* **TASK DIRECTIONS**
Each entry should be written out once more, exactly as given below.

* **EXTRACTED ENTRIES**
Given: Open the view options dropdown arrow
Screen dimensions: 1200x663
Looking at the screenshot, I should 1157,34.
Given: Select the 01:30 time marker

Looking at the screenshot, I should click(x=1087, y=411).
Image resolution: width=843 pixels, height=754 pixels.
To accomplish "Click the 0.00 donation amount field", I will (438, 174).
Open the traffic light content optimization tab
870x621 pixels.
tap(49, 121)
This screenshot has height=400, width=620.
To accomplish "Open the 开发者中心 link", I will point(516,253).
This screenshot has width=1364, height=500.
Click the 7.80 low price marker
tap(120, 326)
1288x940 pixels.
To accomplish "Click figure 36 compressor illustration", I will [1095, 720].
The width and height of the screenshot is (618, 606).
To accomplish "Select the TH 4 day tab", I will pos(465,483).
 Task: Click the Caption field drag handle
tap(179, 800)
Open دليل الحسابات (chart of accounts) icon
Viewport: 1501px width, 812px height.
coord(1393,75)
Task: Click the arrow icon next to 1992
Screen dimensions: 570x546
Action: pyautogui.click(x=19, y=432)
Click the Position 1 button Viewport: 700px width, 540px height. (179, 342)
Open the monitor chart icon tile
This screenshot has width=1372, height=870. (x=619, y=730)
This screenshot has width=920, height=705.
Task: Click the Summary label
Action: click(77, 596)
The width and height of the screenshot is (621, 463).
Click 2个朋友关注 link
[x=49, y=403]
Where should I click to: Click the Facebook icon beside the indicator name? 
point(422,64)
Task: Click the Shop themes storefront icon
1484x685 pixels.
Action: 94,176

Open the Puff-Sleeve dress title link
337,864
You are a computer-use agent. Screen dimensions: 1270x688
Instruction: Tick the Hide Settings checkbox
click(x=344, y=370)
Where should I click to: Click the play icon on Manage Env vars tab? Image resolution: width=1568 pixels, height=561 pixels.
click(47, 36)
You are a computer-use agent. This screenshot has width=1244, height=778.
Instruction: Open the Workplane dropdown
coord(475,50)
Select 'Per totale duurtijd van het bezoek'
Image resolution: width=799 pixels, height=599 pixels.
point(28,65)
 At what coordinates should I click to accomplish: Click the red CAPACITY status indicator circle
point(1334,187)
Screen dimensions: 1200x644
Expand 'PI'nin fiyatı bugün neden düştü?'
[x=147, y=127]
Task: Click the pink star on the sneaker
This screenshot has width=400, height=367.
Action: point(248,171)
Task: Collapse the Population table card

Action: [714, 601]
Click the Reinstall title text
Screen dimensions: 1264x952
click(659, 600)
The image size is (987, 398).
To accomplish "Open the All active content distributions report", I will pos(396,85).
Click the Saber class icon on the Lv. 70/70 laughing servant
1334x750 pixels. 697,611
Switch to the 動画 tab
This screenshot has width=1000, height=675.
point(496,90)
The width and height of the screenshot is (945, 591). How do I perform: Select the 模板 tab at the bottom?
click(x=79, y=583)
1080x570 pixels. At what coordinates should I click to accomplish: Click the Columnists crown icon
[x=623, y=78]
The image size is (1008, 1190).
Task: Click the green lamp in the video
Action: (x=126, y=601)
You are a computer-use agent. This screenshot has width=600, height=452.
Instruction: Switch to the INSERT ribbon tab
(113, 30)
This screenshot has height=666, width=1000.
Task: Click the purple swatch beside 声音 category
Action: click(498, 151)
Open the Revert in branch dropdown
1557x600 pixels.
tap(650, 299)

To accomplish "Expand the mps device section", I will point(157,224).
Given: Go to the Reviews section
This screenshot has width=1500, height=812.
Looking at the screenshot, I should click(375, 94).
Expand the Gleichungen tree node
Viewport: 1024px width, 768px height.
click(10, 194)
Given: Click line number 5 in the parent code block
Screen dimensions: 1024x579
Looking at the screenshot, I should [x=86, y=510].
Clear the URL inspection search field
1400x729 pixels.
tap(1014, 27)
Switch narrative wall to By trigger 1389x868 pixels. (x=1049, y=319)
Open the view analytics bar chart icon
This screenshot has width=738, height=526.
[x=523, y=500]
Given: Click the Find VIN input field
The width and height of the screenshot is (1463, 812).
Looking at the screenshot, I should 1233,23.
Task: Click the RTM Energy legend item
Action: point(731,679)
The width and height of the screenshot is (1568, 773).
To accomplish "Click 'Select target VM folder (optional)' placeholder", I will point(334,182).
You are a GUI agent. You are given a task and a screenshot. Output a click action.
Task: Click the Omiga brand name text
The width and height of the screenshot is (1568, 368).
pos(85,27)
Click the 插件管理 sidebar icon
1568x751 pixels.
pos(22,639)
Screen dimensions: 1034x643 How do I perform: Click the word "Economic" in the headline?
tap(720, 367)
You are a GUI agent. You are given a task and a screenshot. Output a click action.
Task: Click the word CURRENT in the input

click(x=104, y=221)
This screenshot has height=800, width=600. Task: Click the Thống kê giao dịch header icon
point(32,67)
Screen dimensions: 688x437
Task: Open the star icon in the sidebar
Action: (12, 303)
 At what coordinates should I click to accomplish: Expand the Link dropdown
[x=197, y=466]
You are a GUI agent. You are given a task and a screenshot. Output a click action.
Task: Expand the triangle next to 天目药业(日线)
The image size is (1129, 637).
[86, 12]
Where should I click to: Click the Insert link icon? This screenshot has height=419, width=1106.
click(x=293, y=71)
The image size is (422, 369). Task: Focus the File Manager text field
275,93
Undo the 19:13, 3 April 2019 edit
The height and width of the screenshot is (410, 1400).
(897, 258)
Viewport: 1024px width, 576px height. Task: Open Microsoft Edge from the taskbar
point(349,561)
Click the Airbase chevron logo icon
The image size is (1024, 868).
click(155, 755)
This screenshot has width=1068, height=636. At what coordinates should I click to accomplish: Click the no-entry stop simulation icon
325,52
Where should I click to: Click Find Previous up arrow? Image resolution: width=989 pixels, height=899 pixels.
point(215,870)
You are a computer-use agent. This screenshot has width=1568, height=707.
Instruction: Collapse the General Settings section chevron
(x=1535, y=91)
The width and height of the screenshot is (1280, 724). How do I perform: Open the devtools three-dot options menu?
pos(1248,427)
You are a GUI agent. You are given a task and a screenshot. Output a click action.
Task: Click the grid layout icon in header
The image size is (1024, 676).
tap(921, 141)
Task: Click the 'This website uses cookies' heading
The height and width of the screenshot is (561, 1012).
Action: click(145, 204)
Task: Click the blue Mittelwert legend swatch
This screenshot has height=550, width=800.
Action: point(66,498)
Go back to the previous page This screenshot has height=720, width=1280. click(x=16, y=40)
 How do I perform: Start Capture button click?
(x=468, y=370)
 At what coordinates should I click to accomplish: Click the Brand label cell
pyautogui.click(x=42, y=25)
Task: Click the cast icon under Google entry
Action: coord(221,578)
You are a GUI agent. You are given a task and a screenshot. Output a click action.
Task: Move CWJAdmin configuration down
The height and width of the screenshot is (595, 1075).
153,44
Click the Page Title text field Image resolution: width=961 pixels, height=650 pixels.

* **EXERCISE RESULT**
Given: Open the view options dropdown arrow
Screen dimensions: 1200x663
Looking at the screenshot, I should 1157,34.
Given: Select the 01:30 time marker

Looking at the screenshot, I should click(x=1087, y=411).
Image resolution: width=843 pixels, height=754 pixels.
To accomplish "Click the 0.00 donation amount field", I will (438, 174).
Open the traffic light content optimization tab
870x621 pixels.
tap(49, 121)
This screenshot has height=400, width=620.
To accomplish "Open the 开发者中心 link", I will point(516,253).
This screenshot has width=1364, height=500.
Click the 7.80 low price marker
tap(120, 326)
1288x940 pixels.
To accomplish "Click figure 36 compressor illustration", I will [1095, 720].
The width and height of the screenshot is (618, 606).
To accomplish "Select the TH 4 day tab", I will pos(465,483).
 Task: Click the Caption field drag handle
tap(179, 800)
Open دليل الحسابات (chart of accounts) icon
Viewport: 1501px width, 812px height.
coord(1393,75)
Task: Click the arrow icon next to 1992
Screen dimensions: 570x546
Action: pyautogui.click(x=19, y=432)
Click the Position 1 button Viewport: 700px width, 540px height. (179, 342)
Open the monitor chart icon tile
This screenshot has width=1372, height=870. (x=619, y=730)
This screenshot has width=920, height=705.
Task: Click the Summary label
Action: click(77, 596)
The width and height of the screenshot is (621, 463).
Click 2个朋友关注 link
[x=49, y=403]
Where should I click to: Click the Facebook icon beside the indicator name? 
point(422,64)
Task: Click the Shop themes storefront icon
1484x685 pixels.
Action: 94,176

Open the Puff-Sleeve dress title link
337,864
You are a computer-use agent. Screen dimensions: 1270x688
Instruction: Tick the Hide Settings checkbox
click(x=344, y=370)
Where should I click to: Click the play icon on Manage Env vars tab? Image resolution: width=1568 pixels, height=561 pixels.
click(47, 36)
You are a computer-use agent. This screenshot has width=1244, height=778.
Instruction: Open the Workplane dropdown
coord(475,50)
Select 'Per totale duurtijd van het bezoek'
Image resolution: width=799 pixels, height=599 pixels.
point(28,65)
 At what coordinates should I click to accomplish: Click the red CAPACITY status indicator circle
point(1334,187)
Screen dimensions: 1200x644
Expand 'PI'nin fiyatı bugün neden düştü?'
[x=147, y=127]
Task: Click the pink star on the sneaker
This screenshot has width=400, height=367.
Action: point(248,171)
Task: Collapse the Population table card

Action: [714, 601]
Click the Reinstall title text
Screen dimensions: 1264x952
click(659, 600)
The image size is (987, 398).
To accomplish "Open the All active content distributions report", I will pos(396,85).
Click the Saber class icon on the Lv. 70/70 laughing servant
1334x750 pixels. 697,611
Switch to the 動画 tab
This screenshot has width=1000, height=675.
point(496,90)
The width and height of the screenshot is (945, 591). How do I perform: Select the 模板 tab at the bottom?
click(x=79, y=583)
1080x570 pixels. At what coordinates should I click to accomplish: Click the Columnists crown icon
[x=623, y=78]
The image size is (1008, 1190).
Task: Click the green lamp in the video
Action: (x=126, y=601)
You are a computer-use agent. This screenshot has width=600, height=452.
Instruction: Switch to the INSERT ribbon tab
(113, 30)
This screenshot has height=666, width=1000.
Task: Click the purple swatch beside 声音 category
Action: click(498, 151)
Open the Revert in branch dropdown
1557x600 pixels.
tap(650, 299)

To accomplish "Expand the mps device section", I will point(157,224).
Given: Go to the Reviews section
This screenshot has width=1500, height=812.
Looking at the screenshot, I should click(375, 94).
Expand the Gleichungen tree node
Viewport: 1024px width, 768px height.
click(10, 194)
Given: Click line number 5 in the parent code block
Screen dimensions: 1024x579
Looking at the screenshot, I should [x=86, y=510].
Clear the URL inspection search field
1400x729 pixels.
tap(1014, 27)
Switch narrative wall to By trigger 1389x868 pixels. (x=1049, y=319)
Open the view analytics bar chart icon
This screenshot has width=738, height=526.
[x=523, y=500]
Given: Click the Find VIN input field
The width and height of the screenshot is (1463, 812).
Looking at the screenshot, I should 1233,23.
Task: Click the RTM Energy legend item
Action: point(731,679)
The width and height of the screenshot is (1568, 773).
To accomplish "Click 'Select target VM folder (optional)' placeholder", I will point(334,182).
You are a GUI agent. You are given a task and a screenshot. Output a click action.
Task: Click the Omiga brand name text
The width and height of the screenshot is (1568, 368).
pos(85,27)
Click the 插件管理 sidebar icon
1568x751 pixels.
pos(22,639)
Screen dimensions: 1034x643 How do I perform: Click the word "Economic" in the headline?
tap(720, 367)
You are a GUI agent. You are given a task and a screenshot. Output a click action.
Task: Click the word CURRENT in the input

click(x=104, y=221)
This screenshot has height=800, width=600. Task: Click the Thống kê giao dịch header icon
point(32,67)
Screen dimensions: 688x437
Task: Open the star icon in the sidebar
Action: (12, 303)
 At what coordinates should I click to accomplish: Expand the Link dropdown
[x=197, y=466]
You are a GUI agent. You are given a task and a screenshot. Output a click action.
Task: Expand the triangle next to 天目药业(日线)
The image size is (1129, 637).
[86, 12]
Where should I click to: Click the Insert link icon? This screenshot has height=419, width=1106.
click(x=293, y=71)
The image size is (422, 369). Task: Focus the File Manager text field
275,93
Undo the 19:13, 3 April 2019 edit
The height and width of the screenshot is (410, 1400).
(897, 258)
Viewport: 1024px width, 576px height. Task: Open Microsoft Edge from the taskbar
point(349,561)
Click the Airbase chevron logo icon
The image size is (1024, 868).
click(155, 755)
This screenshot has width=1068, height=636. At what coordinates should I click to accomplish: Click the no-entry stop simulation icon
325,52
Where should I click to: Click Find Previous up arrow? Image resolution: width=989 pixels, height=899 pixels.
point(215,870)
You are a computer-use agent. This screenshot has width=1568, height=707.
Instruction: Collapse the General Settings section chevron
(x=1535, y=91)
The width and height of the screenshot is (1280, 724). How do I perform: Open the devtools three-dot options menu?
pos(1248,427)
You are a GUI agent. You are given a task and a screenshot. Output a click action.
Task: Click the grid layout icon in header
The image size is (1024, 676).
tap(921, 141)
Task: Click the 'This website uses cookies' heading
The height and width of the screenshot is (561, 1012).
Action: click(145, 204)
Task: Click the blue Mittelwert legend swatch
This screenshot has height=550, width=800.
Action: point(66,498)
Go back to the previous page This screenshot has height=720, width=1280. click(x=16, y=40)
 How do I perform: Start Capture button click?
(x=468, y=370)
 At what coordinates should I click to accomplish: Click the Brand label cell
pyautogui.click(x=42, y=25)
Task: Click the cast icon under Google entry
Action: coord(221,578)
You are a GUI agent. You are given a task and a screenshot. Output a click action.
Task: Move CWJAdmin configuration down
The height and width of the screenshot is (595, 1075).
153,44
Click the Page Title text field Image resolution: width=961 pixels, height=650 pixels.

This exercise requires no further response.